*** Opening MATERIAL SHOWN ***
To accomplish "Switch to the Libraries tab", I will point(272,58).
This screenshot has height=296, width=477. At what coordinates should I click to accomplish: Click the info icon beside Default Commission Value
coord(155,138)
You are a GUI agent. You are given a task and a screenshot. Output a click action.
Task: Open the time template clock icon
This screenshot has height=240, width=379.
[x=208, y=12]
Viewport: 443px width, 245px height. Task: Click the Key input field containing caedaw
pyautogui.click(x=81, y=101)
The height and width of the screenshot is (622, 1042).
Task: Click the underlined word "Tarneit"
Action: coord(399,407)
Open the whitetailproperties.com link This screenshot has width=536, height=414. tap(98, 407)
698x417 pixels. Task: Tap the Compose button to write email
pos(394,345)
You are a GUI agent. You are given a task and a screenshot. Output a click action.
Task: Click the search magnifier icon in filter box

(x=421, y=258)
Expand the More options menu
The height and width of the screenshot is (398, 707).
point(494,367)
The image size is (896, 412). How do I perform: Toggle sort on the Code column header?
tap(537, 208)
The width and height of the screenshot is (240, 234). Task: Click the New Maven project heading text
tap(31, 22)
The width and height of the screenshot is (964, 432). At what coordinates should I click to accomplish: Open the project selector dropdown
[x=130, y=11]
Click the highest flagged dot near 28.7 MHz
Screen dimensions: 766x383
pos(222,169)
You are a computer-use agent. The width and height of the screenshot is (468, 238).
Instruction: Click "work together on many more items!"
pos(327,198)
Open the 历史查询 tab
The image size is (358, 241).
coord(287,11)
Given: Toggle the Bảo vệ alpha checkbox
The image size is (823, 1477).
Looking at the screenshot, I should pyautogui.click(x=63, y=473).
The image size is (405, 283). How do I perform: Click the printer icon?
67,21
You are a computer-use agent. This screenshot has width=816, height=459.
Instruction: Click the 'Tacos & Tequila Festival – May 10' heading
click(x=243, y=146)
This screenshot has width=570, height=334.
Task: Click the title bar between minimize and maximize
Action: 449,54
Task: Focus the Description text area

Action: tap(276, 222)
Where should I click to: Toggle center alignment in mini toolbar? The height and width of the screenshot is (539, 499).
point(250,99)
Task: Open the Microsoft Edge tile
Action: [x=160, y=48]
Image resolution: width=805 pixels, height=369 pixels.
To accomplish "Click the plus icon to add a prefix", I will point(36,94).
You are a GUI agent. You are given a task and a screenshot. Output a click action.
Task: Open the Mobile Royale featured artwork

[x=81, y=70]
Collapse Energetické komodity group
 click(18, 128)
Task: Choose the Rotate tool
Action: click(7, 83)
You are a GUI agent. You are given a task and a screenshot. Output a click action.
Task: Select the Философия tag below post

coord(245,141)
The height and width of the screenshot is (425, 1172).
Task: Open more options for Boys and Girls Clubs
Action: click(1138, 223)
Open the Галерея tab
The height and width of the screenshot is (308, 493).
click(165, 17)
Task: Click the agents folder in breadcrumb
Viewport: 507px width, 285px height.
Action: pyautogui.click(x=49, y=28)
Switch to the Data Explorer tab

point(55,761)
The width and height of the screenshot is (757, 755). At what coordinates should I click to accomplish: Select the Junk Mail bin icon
*** Closing MATERIAL SHOWN ***
# [WHAT YOU NEED TO DO]
The answer must consist of every line from the entries above that contains "computer".

# [EXERCISE OUTPUT]
You are a computer-use agent. The width and height of the screenshot is (468, 238).
You are a computer-use agent. This screenshot has width=816, height=459.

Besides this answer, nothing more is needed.